Berger sees red over inferior paints
published: Wednesday | April 25, 2007


Managing Director of Berger Paints Jamaica, Warren McDonald, holds a can of paint produced at the factory in Kingston in this November 12, 2004, photo. McDonald says the Bureau of Standards has fallen down on its monitoring of inferior paint imports. - File

Ashford W. Meikle, Business Reporter

Hurting from the competition, Berger Paints has charged that the Bureau of Standards Jamaica is not doing enough to keep inferior imported paint products off the market, and is failing to police its own standards.

"A lot of the imports are what you call cheapies," said managing director Warren McDonald.

"The quality is really substandard and this is one of the grouses the local industry has with the Bureau of Standards, because we developed minimum standards over the last two years with the bureau but they are not enforcing them," McDonald told Wednesday Business earlier this week.

The comment echoed concerns expressed to shareholders at the company's annual general meeting last Thursday, insisting then that consumers were being cheated.

"What you find is that when the cheap products come in consumers get cheated because they don't stay on the market for very long - the importers don't bring back the same brand," McDonald said.

"Other brands are imported when they (consumers) realise that the products are no good."

There are about two dozen brands of imported paint on the local market that compete with Berger's products that are manufactured at its Kingston plant.

The Bureau of Standards, on Tuesday, defended its monitoring programme, saying it was vigilant in its policing of the sector, but said it was aware there "may be unscrupulous persons who will seek to breach the established principles."

Efforts to get a comment from the Bureau of Standards were unsuccessful.

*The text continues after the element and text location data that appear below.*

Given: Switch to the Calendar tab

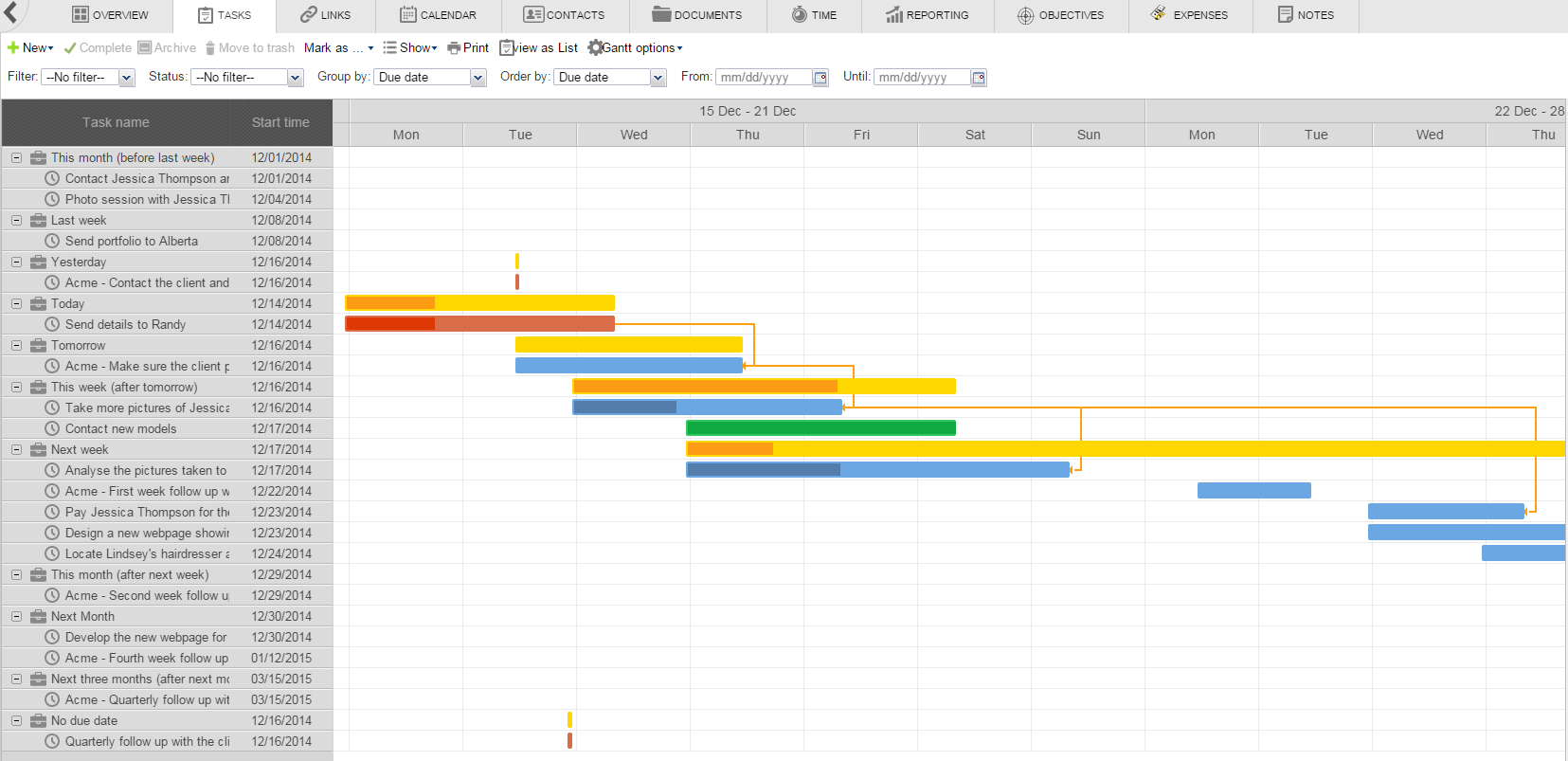Looking at the screenshot, I should pyautogui.click(x=438, y=15).
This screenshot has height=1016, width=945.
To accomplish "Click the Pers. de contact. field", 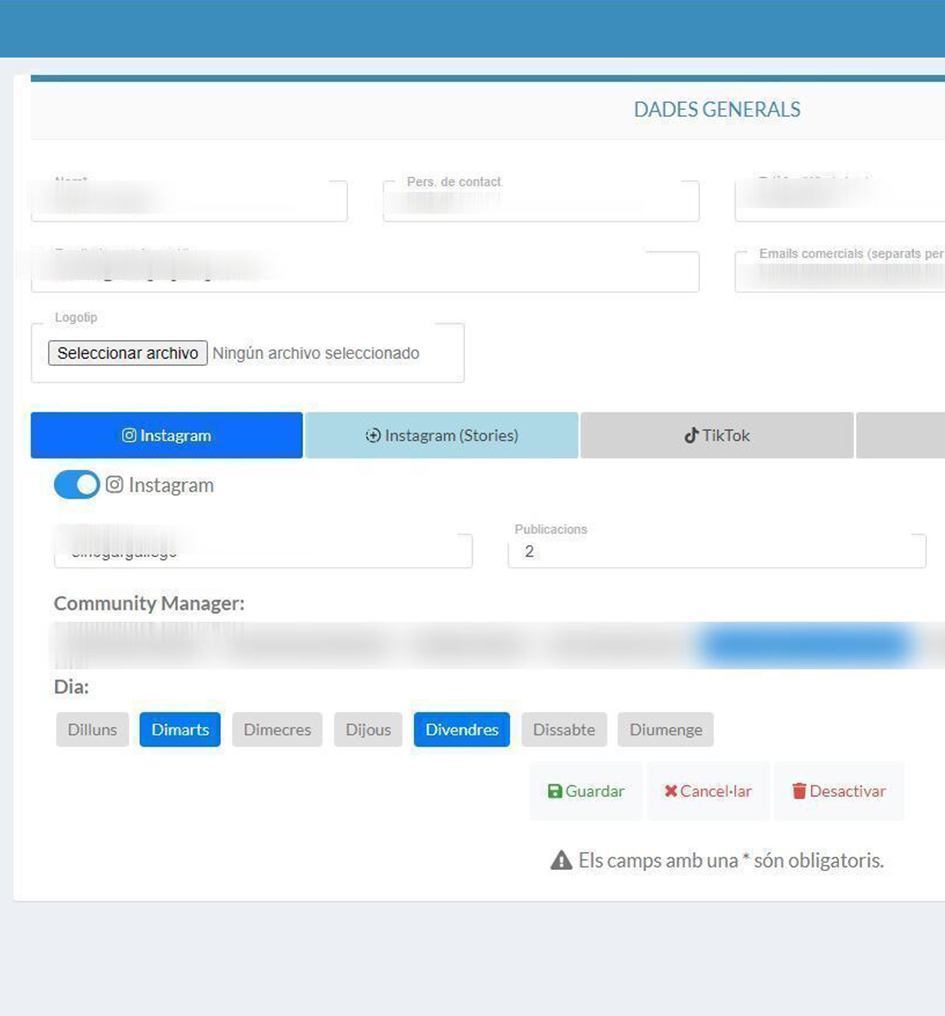I will tap(540, 203).
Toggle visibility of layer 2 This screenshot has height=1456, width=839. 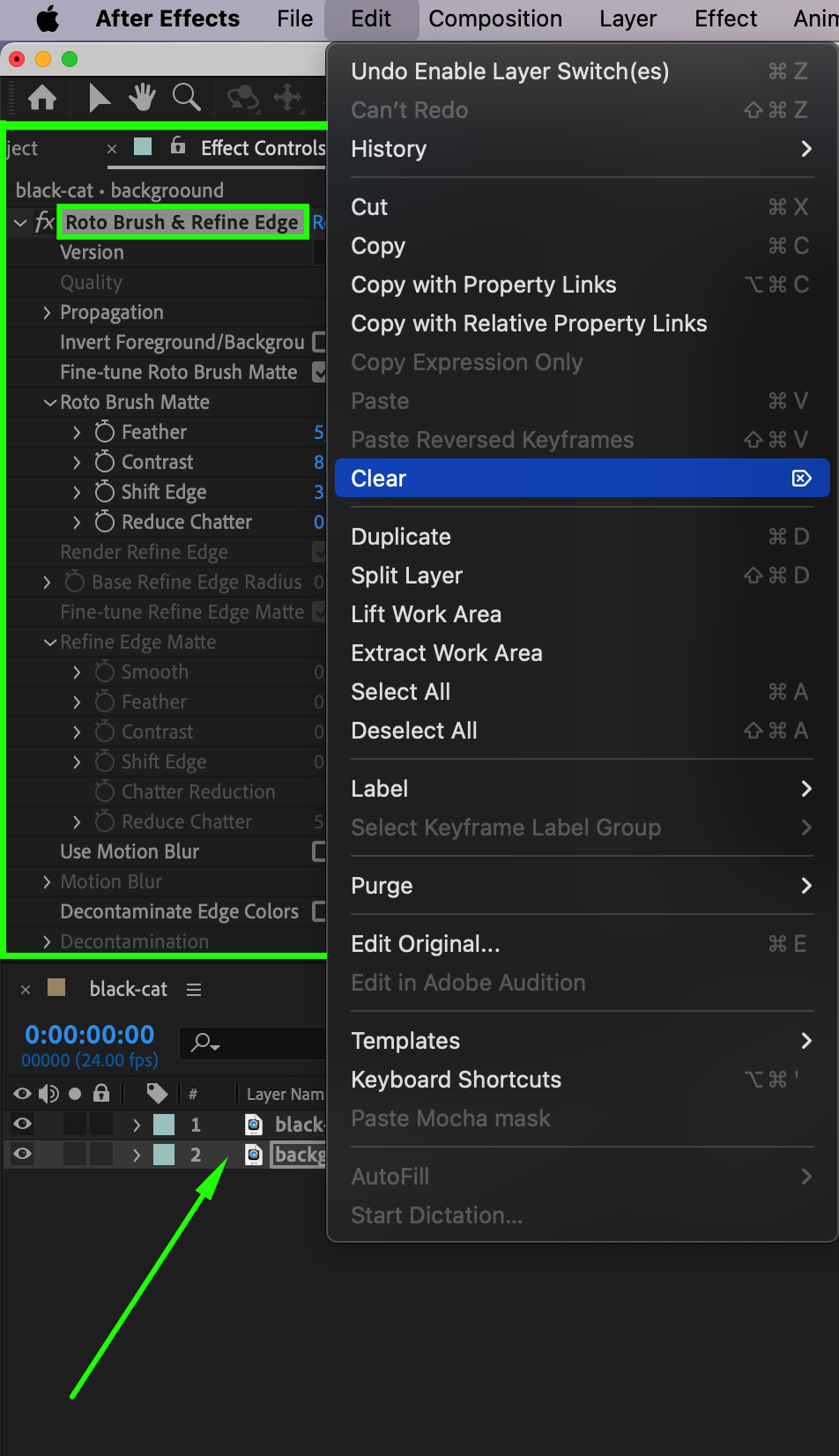coord(22,1154)
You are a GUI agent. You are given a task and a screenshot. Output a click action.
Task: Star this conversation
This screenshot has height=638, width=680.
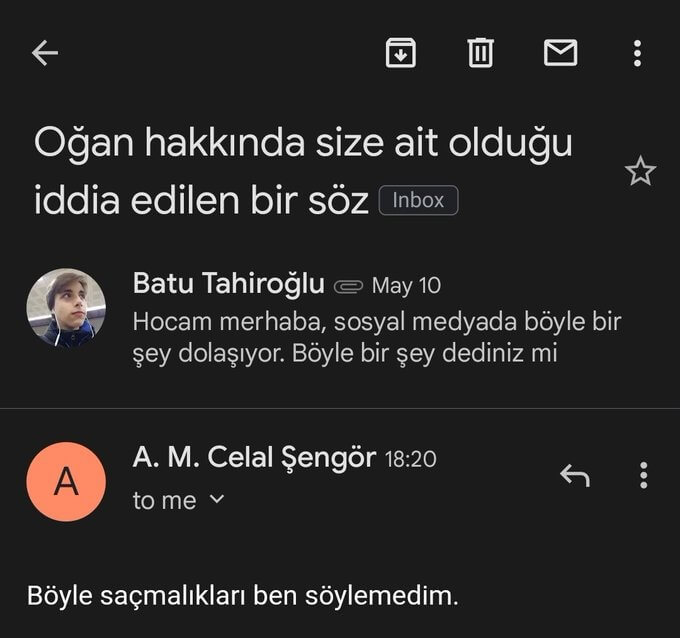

Both executive director Dr. Camella Rhone and senior vice-president for technical services Gladstone Rose were said to be out of office.

McDonald said Berger was holding its own against the imported products, pointing to the company's research which indicates that its paint was still the preferred brand and had highest awareness on the market.

"We are cognisant of the fact that in today's world you will have more and more imported paint [and that] trade barriers are coming down," he said Monday.

Improving productivity

"This is a fact of life and we have been working on various fronts to improve our productivity and efficiency and to get our unit cost as far down as we can. We are still competitive with imports, if you are comparing like for like," he said on Monday.

But, some analysts hold a contrary view.

"Berger's product is a commodity product - it's like a tyre," says Mark Croskery, deputy general manager of Stocks and Securities Limited.

"A company may include in its sales pitch that its paint is a superior product or is longer lasting and so on but, at the end of the day, with commodity products, it boils down to price," he said.

"In a lower per capita income country such as Jamaica, those commodity products are even worse off as price points are even more critical."

Croskery said consumers will sway more towards a similar product that carries a lower cost point.

Berger's sales and profits have been under stress - revenues fell 10 per cent to $1.2 billion at its financial yearend to December 31, while net profit was down 71 per cent, to $38 million.

"You have to also take into consideration that Sherwin Williams is getting more aggressive and has recently announced an expansion into the paint industry," said Croskery, referring to Berger's major competitor.

Berger, he added, has a loyal following of consumers and shareholders, but said the brand was not as 'visual' on the market.

"This to an investor can also hint that the company is losing market share or will," said the stockbroker.

"Berger is in a rough trading environment with a commodity product, and I cannot foresee this changing. I would not buy for the long-term given this."

At Berger's AGM, McDonald, referring to the challenges facing the company, listed the cement crisis, political uncertainty with business community adopting a wait and see attitude with the imminent general elections and violence which prevented the company's supply trucks from delivering to the violence-prone areas.

"Our sales performance for the first eight months was negatively influenced by severe cement shortage [which] severely affected the cash flow of our retailers who experienced fall-off in their sales of up to 60 per cent for several months," he said.

"Left with unplanned high inventories, retailers were unable to pay for paint purchased in accordance with the agreed credit terms."

The paint maker said the cement shortage affected the company's most profitable period, it's fourth quarter, which saw net profit falling by 73 per cent.

"We had almost made a full recovery [but] the retailers were still having cash flow problems even though cement was available and a lot of them were behind in their payments and we had to be controlling the supplies because we can't just give away the product," McDonald said.

BSJ Paint Guidelines:

In the case of paint, all paint products, whether produced locally or imported are required, under the Trade (Household Paints Control) Order, 2004 to meet the established standards:

JS 110, the Jamaican Specification for Paint: interior and exterior, emulsion type, flat, in the case of flat emulsion;

JS 123, the Jamaican Specification for Paint: Emulsion type, interior and exterior low sheen and semi-gloss, in the case of flat emulsion (low sheen); and the

JS 131, the Jamaican Specification for Paint: interior and exterior oil modified alkyd, in the case of alkyd or oil paint.

Any paint that is sampled and found to be below the required standard is pulled from the marketplace.